Odile McDonald is a 47-year-old hardy business owner and mother of two daughters. She comes from a family of sisters and suffered abuse as a child.

She has always been a confident feminist. She remembers raising her ex-husband’s kids and noticing a difference in the way he would talk about sex. He congratulated his son for his numerous girlfriends, while ignoring his daughter’s dates or discussing safe sex practices like the need to buy condoms.

“This is what consolidates the idea of men as the predators and women as the hunted,” said McDonald. This issue is amplified in the way we raise our children.

“We should be able to say ‘Hey dude, I don’t want to have sex’ without feeling ashamed,” she said, envying people that talked about sex in that determined way. “It is such a present part of our lives; we should not be so ill at ease when we talk about it.”

Natasha’s new roommate, Chloe, has also had disturbing experiences with men and sex. She studies Fine Arts at Concordia and is a burgeoning feminist. She carries a sketchbook filled with drawings and writings. With it, she tries to make sense of the issues that infuriate her.

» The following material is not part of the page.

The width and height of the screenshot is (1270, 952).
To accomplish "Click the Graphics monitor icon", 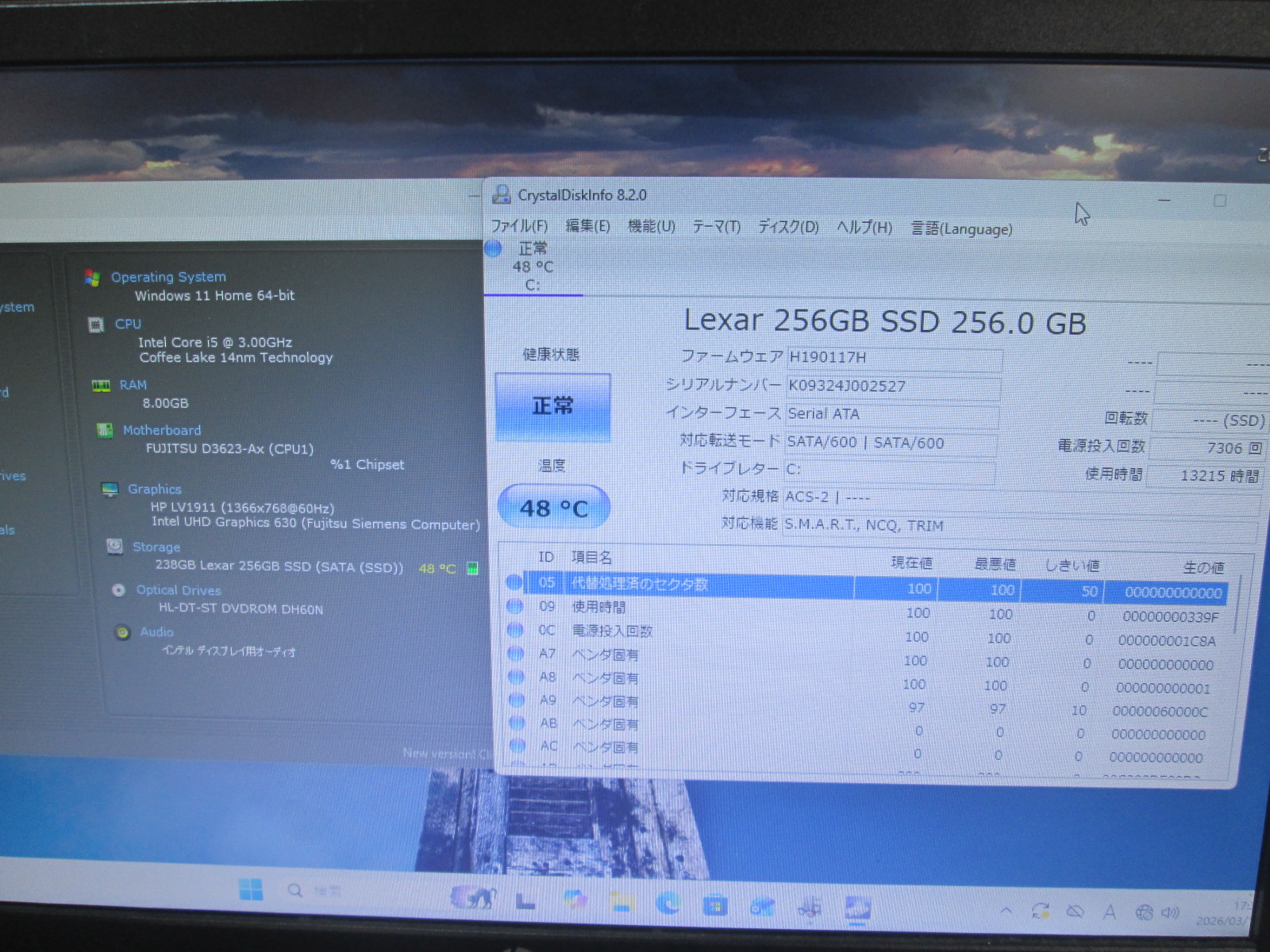I will coord(110,489).
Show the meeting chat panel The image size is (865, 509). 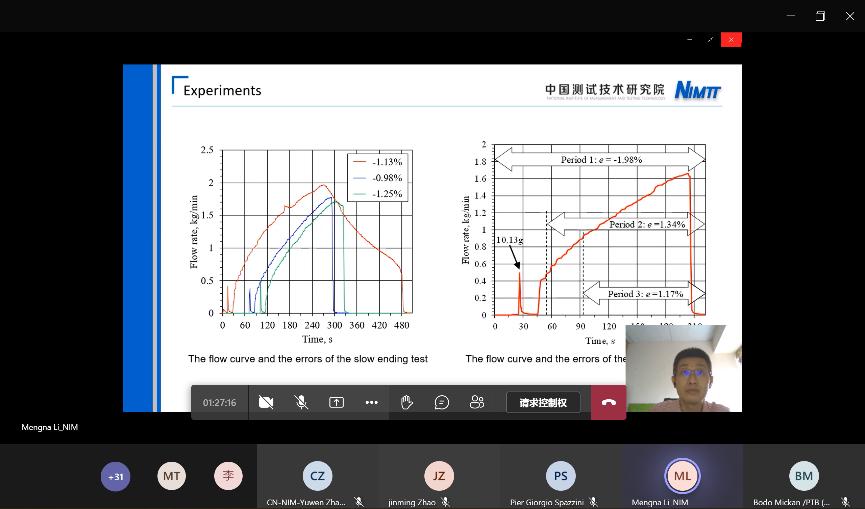442,402
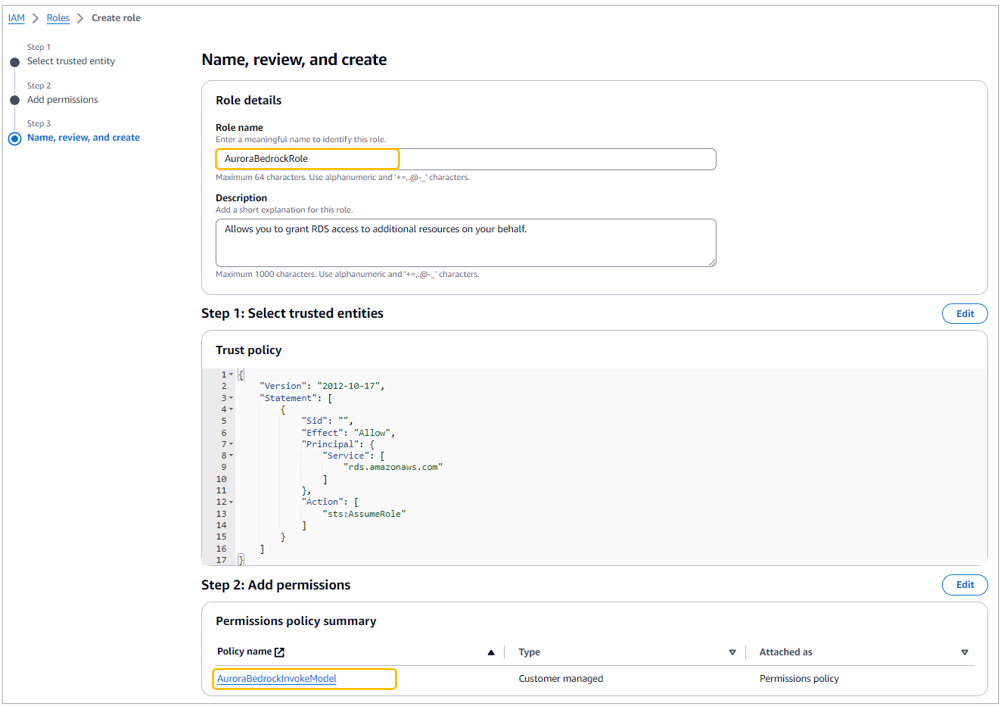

Chloe remembers being In bed with a man, once, when she was asked if she wanted to sleep with him. Seeing that she was indecisive, he instantly backed off. It was the first time a man had ever asked her this and respected her answer. It seemed strange to hear those words and to see these actions. Odder yet, she felt disoriented by it.

“For men to say they cannot not have sex is weak, it is so fucking weak. You can definitely be respectful,” said Chloe, putting her fist down on a stool in the bar where she waitresses.

It reminded her of the “consent is sexy” pins given out at frosh. It contrasted dramatically with everything she had ever experienced.

“It has become normalized to not ask for consent anymore,” said Drummond.

Whenever Chloe stands by what she wants—to not have sex—men walk out on her. When she’d just moved to Montreal, she met one of those men at McKibbins on Bishop St.

As she left the bar, he insisted on accompanying her to the bus stop. He then led her to a gloomy alley next to a church. He tried talking her into having sex and when he realized she wouldn’t cave, he left her there, at 3 a.m., in a city she barely knew.

“He had come ‘this far,’ so I should have had sex him,” said Chloe. That was his argument.

She hated that night for a long time, and felt embarrassed and vulnerable.

“Who knows what could have happened to me?”

This is what women are scared of: ruining the moment or getting the other person mad.

More women than you would think have suffered from a man feeling entitled to their bodies—whether a boyfriend, a friend, a one-night-stand, or a stranger.

“They feel like a man by abusing their power over women. Congratu-fucking-lations,” Natasha said, finally getting riled.

This is not only a story of consent, or a tale of too many women with too many testimonies. It’s also about men asserting manhood through sexual violence. And it’s all around us. The fear that women carry, the non-consensual sex, the misogyny, the rapes and the free-walking assaulters.

“We need a culture change in general,” said Drummond. “We need to shift people’s attitudes towards gender, sexism, other types of oppressions intersected with sexism that allow these incidents to occur.”